TASK BRIEF » Each line below from the one containing "传奇下载 (709, 105)" through the one containing "嗜血术在与玩家PK过程中的重要作用 (398, 852)" is to be given again exactly, and no line outside that span.

SUPPLIED INFORMATION »
***
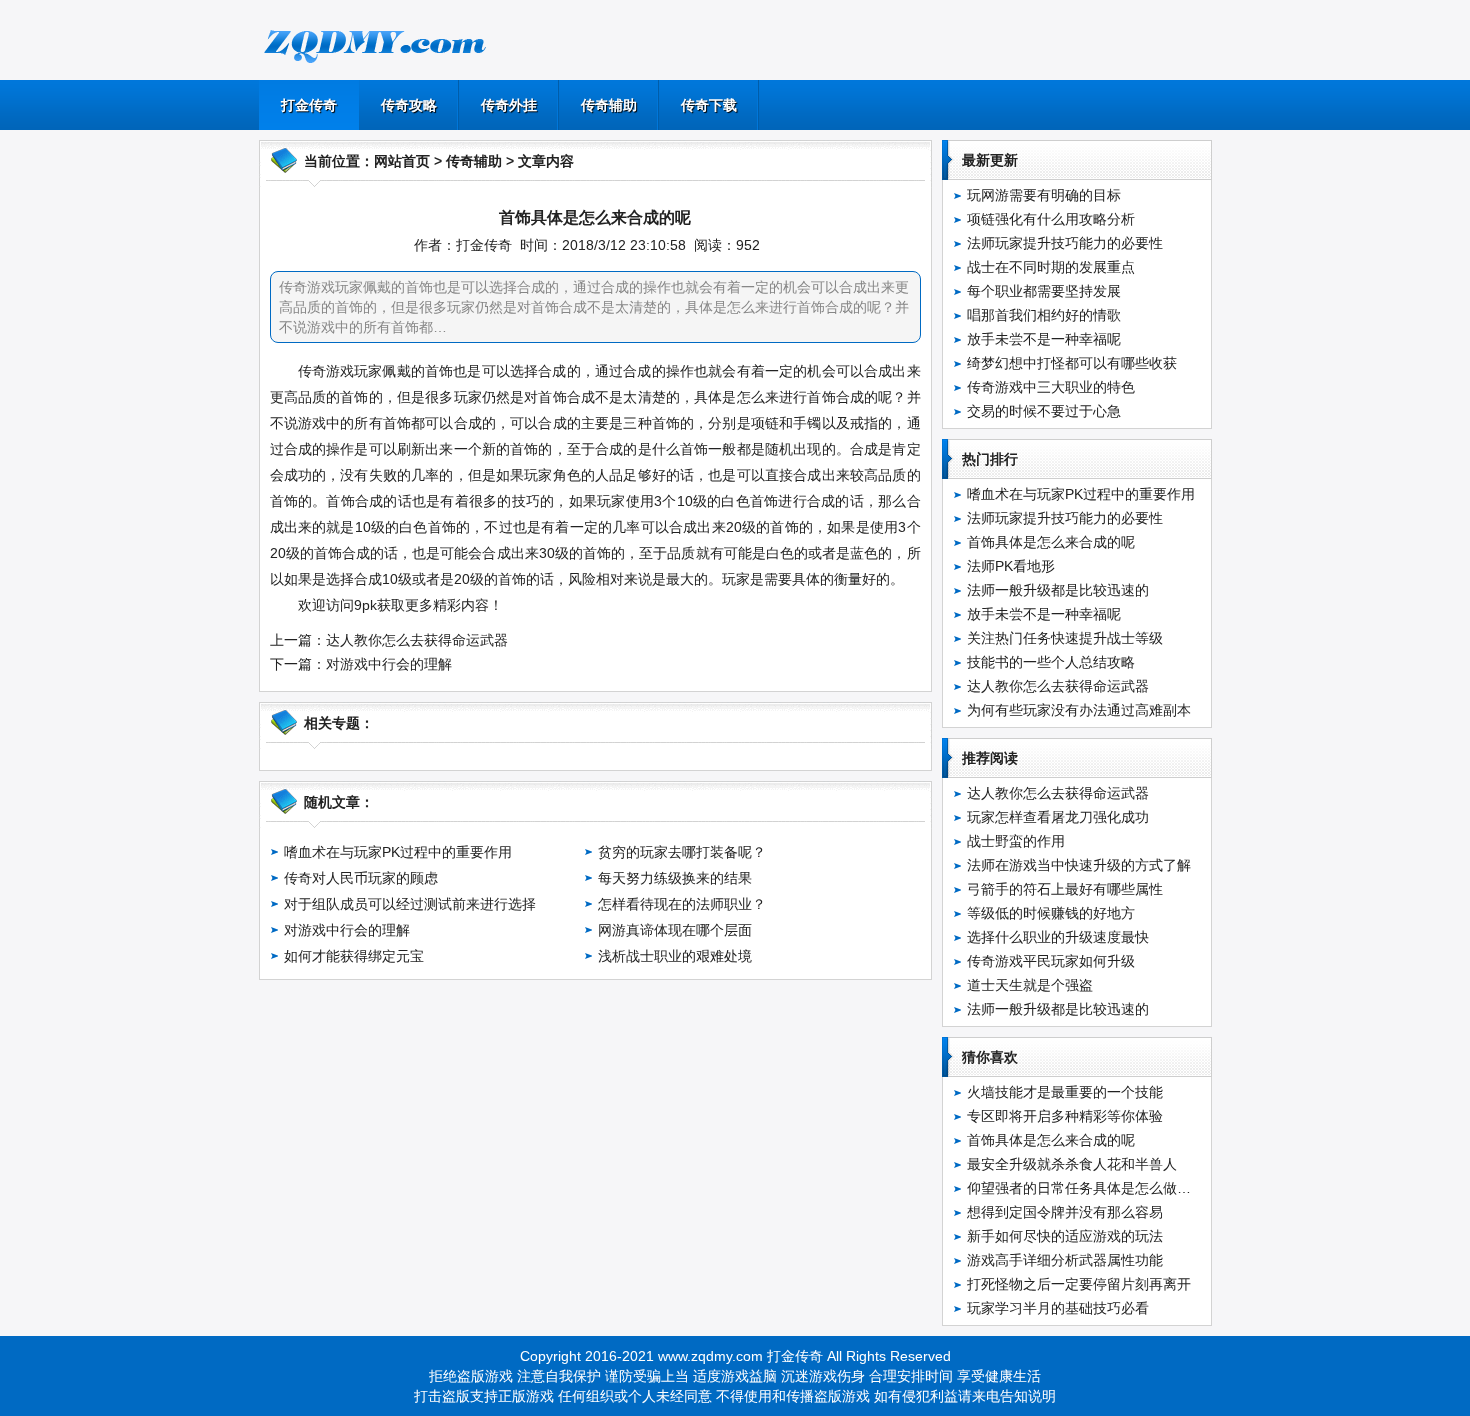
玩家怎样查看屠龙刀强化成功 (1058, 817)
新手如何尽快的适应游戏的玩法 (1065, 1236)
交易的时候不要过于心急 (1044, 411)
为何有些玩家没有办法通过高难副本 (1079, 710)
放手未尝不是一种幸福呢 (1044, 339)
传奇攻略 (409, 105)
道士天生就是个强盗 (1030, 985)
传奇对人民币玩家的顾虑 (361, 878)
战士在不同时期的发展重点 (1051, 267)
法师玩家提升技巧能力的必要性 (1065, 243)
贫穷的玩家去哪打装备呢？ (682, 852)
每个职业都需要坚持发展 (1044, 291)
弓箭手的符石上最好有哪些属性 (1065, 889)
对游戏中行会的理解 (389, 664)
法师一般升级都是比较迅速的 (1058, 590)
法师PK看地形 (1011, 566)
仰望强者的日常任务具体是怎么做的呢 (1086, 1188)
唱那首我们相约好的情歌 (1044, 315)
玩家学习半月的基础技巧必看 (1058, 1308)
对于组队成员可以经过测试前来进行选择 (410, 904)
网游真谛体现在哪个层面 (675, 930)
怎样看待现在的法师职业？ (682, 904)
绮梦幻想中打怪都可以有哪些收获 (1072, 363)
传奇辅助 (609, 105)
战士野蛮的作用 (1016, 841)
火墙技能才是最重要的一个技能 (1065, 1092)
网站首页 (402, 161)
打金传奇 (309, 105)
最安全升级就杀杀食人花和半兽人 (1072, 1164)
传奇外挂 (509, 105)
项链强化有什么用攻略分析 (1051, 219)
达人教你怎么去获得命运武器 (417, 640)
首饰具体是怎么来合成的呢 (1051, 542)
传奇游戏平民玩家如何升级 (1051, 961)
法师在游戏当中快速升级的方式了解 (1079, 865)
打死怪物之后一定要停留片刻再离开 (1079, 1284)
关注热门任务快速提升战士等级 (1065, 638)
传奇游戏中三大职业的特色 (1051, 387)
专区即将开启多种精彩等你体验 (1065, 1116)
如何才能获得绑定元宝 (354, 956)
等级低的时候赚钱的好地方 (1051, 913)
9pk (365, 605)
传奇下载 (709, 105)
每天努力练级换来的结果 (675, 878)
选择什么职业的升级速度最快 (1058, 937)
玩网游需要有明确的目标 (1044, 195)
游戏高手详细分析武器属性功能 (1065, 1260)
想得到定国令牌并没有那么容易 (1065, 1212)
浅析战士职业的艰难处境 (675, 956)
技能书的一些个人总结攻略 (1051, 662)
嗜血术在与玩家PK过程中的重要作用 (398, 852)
***
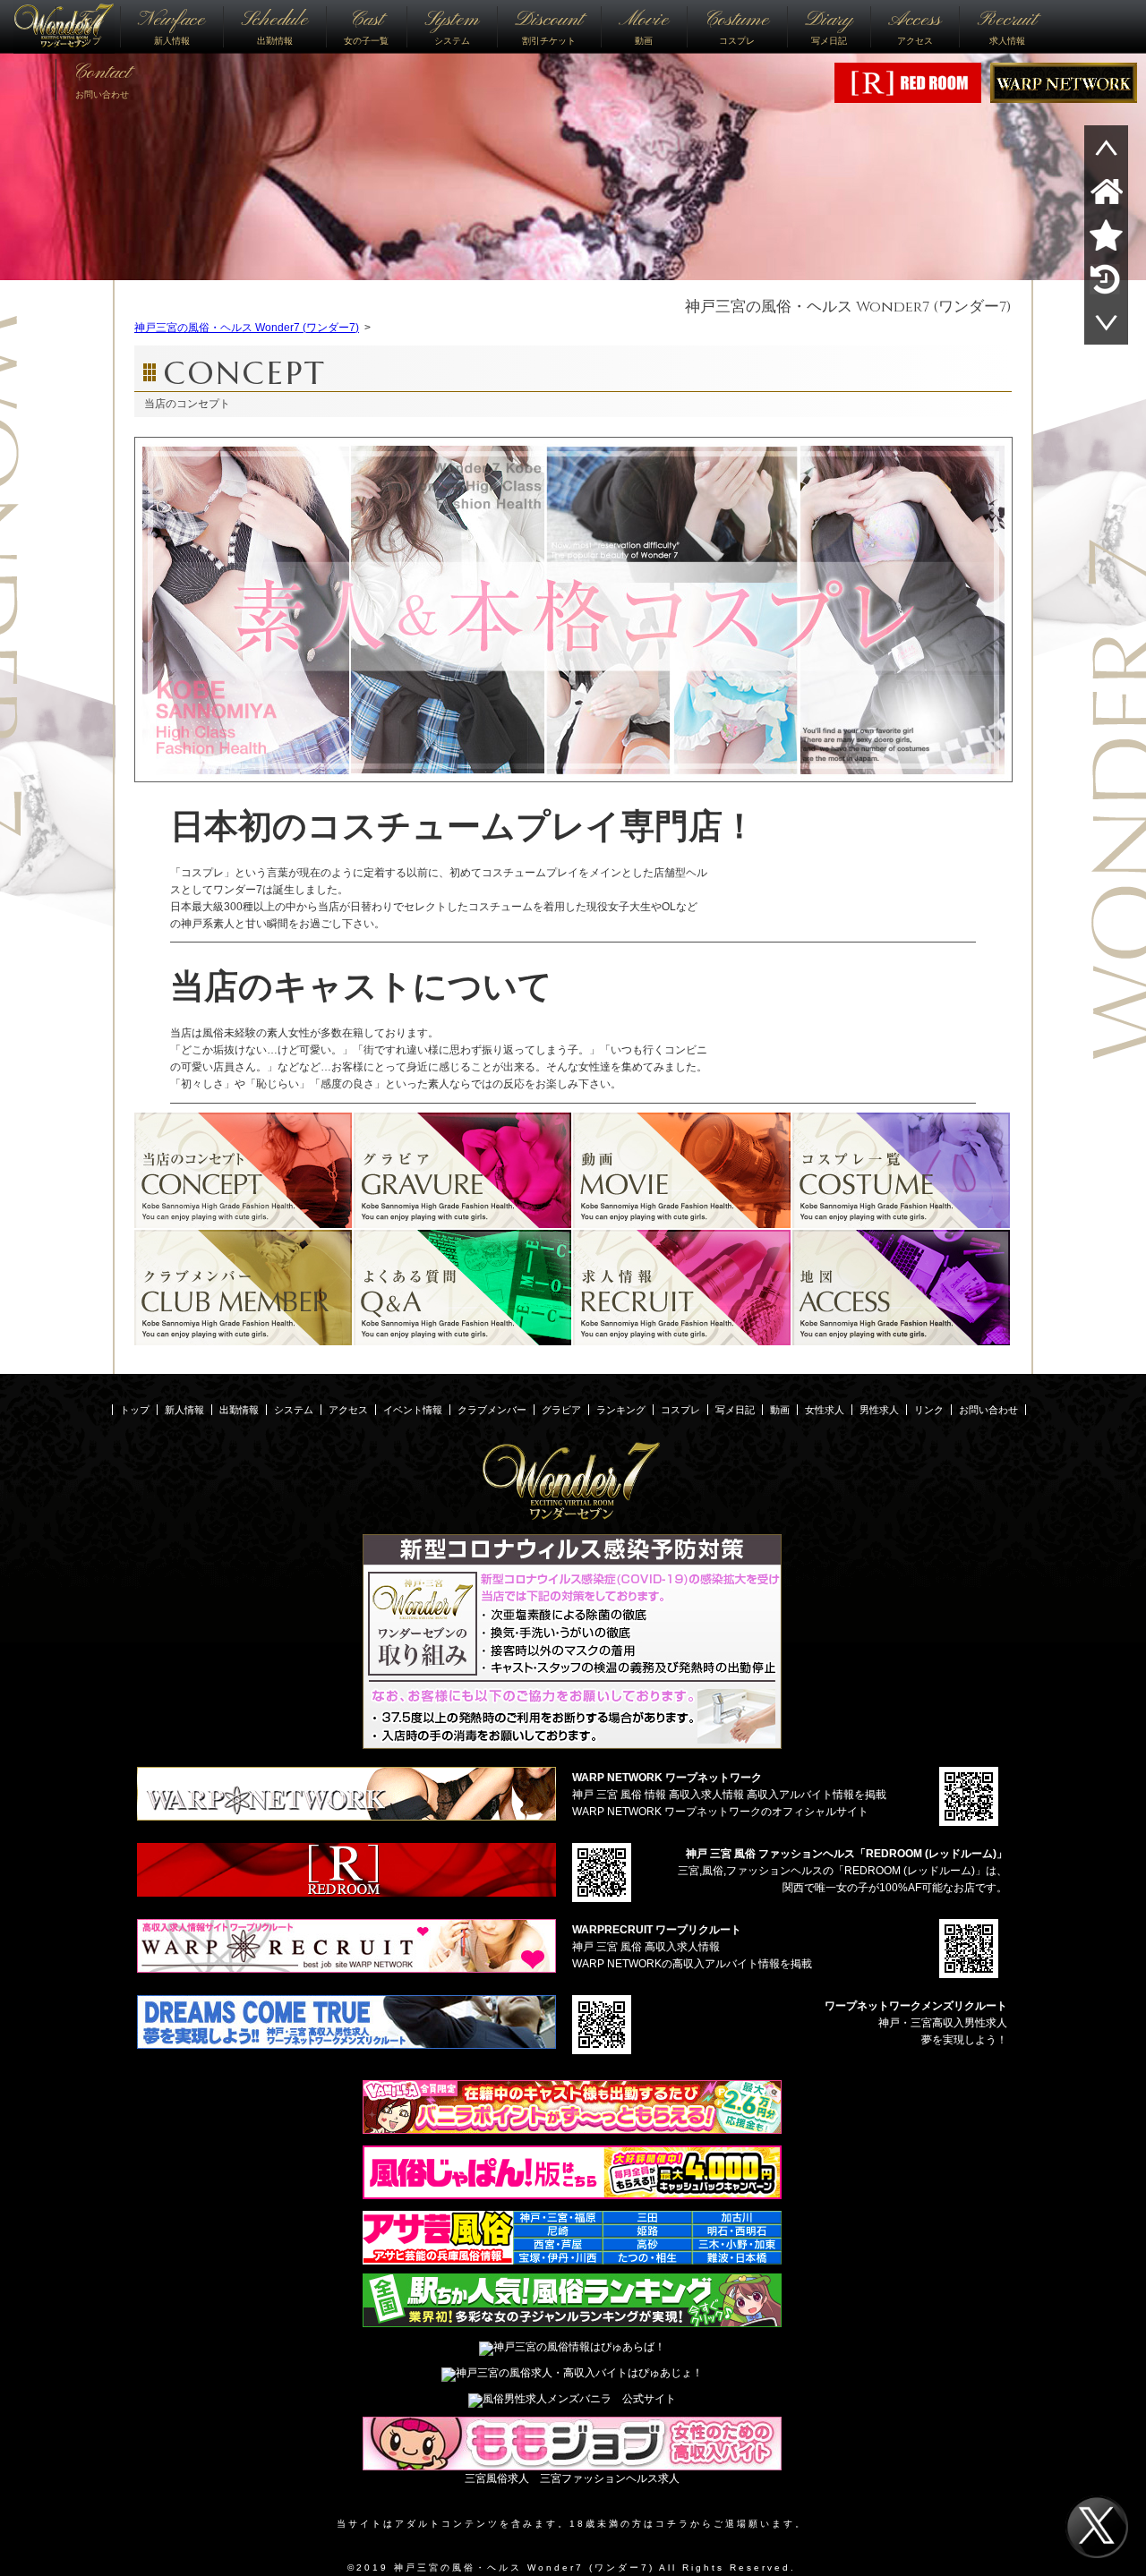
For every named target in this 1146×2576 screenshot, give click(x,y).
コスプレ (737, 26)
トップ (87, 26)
***
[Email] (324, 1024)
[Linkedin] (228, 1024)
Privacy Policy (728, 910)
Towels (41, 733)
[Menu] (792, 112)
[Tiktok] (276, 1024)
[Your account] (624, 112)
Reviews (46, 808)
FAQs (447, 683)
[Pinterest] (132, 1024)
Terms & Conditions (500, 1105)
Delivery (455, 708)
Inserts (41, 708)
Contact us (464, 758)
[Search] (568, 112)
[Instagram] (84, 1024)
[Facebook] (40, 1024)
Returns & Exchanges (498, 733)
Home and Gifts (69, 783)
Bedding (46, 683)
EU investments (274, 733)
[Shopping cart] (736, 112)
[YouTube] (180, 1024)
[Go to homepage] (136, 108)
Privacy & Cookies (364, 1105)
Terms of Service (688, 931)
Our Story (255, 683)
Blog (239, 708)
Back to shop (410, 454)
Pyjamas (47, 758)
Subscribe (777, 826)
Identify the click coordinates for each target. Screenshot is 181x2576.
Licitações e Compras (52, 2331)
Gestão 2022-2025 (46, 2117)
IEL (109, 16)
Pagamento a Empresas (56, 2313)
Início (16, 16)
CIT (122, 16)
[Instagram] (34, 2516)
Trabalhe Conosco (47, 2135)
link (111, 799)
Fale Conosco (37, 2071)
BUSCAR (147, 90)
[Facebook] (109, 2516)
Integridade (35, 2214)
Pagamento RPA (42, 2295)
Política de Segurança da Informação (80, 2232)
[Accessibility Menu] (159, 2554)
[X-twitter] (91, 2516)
***
SOLUTION FOR THIS EXERCISE »
传奇下载 (709, 105)
每天努力练级换来的结果 (675, 878)
选择什么职业的升级速度最快 (1058, 937)
玩网游需要有明确的目标 (1044, 195)
游戏高手详细分析武器属性功能 (1065, 1260)
想得到定国令牌并没有那么容易 (1065, 1212)
浅析战士职业的艰难处境 (675, 956)
技能书的一些个人总结攻略 (1051, 662)
嗜血术在与玩家PK过程中的重要作用 (398, 852)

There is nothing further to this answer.